| My Oracle & Java Blog

Tuesday, April 3, 2007

Opening Oracle's Wallet

...and I wish I was referring to the one holding the cash. Instead, I mean the one 10gAS uses to store certificates. Oracle's wallet uses the PKCS12 format, which I believe is a standard. However, Oracle's wallets don't seem to be compatible with "normal" sun pkcs12 format wallets. This is because Oracle uses a different encryption method than the typical Sun JSSE implementation does. So in order to open their wallet files, you must use Oracle's PKI Security Provider. In order to use a security provider in java, it has to be "registered" with the JVM. Unfortunately, Oracle hasn't registered their PKI Provider by default, so you have to do it yourself. There are two methods for registering a Security Provider in java:

  1. "Statically", by editing the $ORACLE_HOME/jdk/jre/lib/security/java.security file and adding an additional entry, similar to this:

    security.provider.X=oracle.security.pki.OraclePKIProvider

    Where X is order you want this entry to be in (by default, there are 5 entries already in that file, so this can be 6).

  2. Or you can specify the provider in your code at runtime. Be sure to do it only once as an initialization step, as I think it issues an exception if its already registered:

    Security.addProvider(new OraclePKIProvider());



In Oracle wallet manager, you can select the option to enable Auto-Login for a wallet. What this does is create the cwallet.sso file in your wallet directory. This is a copy of your wallet, but in an encrypted/proprietary format. The cwallet.sso file does not require a password to open, and you can open it using the Oracle PKI Provider in java. You can also open the ewallet.p12 file using the PKI provider, but that file does require a password to open. Using the cwallet.sso file means you won't have to store the wallet password in cleartext anywhere, so it's more portable.
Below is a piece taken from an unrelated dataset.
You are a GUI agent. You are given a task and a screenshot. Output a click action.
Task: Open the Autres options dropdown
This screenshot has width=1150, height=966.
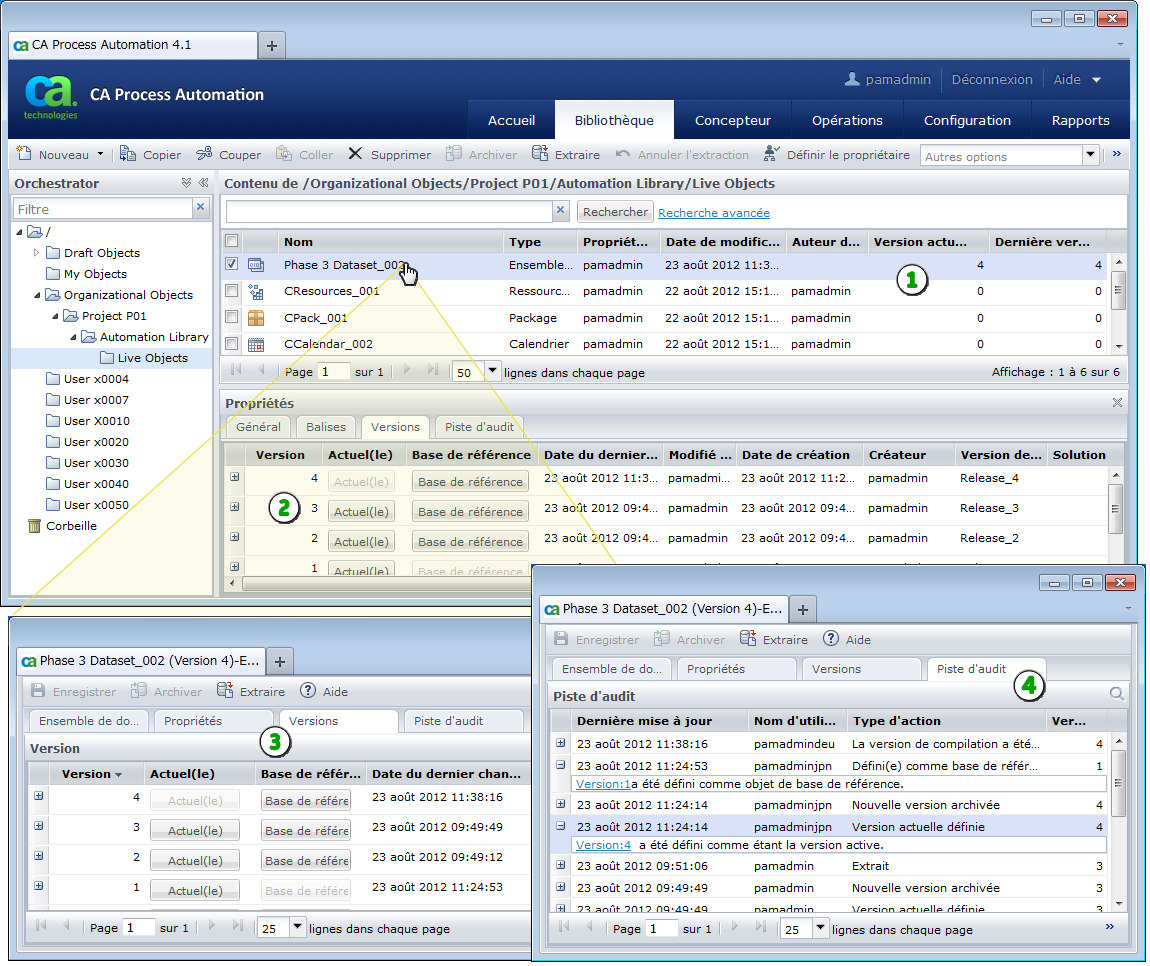(1090, 156)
The following is an example of opening the wallet using either method:
  1. Open the cwallet.sso file:
    KeyStore keyStore = KeyStore.getInstance("SSO","OraclePKI");
    FileInputStream walletFile = new FileInputStream("/path_to_wallet/cwallet.sso");
    keyStore.load(walletFile,"");


  2. Open the ewallet.p12 file:
    KeyStore keyStore = KeyStore.getInstance("PKCS12","OraclePKI");
    FileInputStream walletFile = new FileInputStream("/path_to_wallet/ewallet.p12");
    keyStore.load(walletFile,"mypassword");



From there you can access the certificates in the wallet using the standard java keystore api.
The OraclePKIProvider class can be found in the $ORACLE_HOME/jlib/oraclepki.jar & $ORACLE_HOME/jlib/oraclepki103.jar files. Im not sure the difference, both seemed to work ok for me.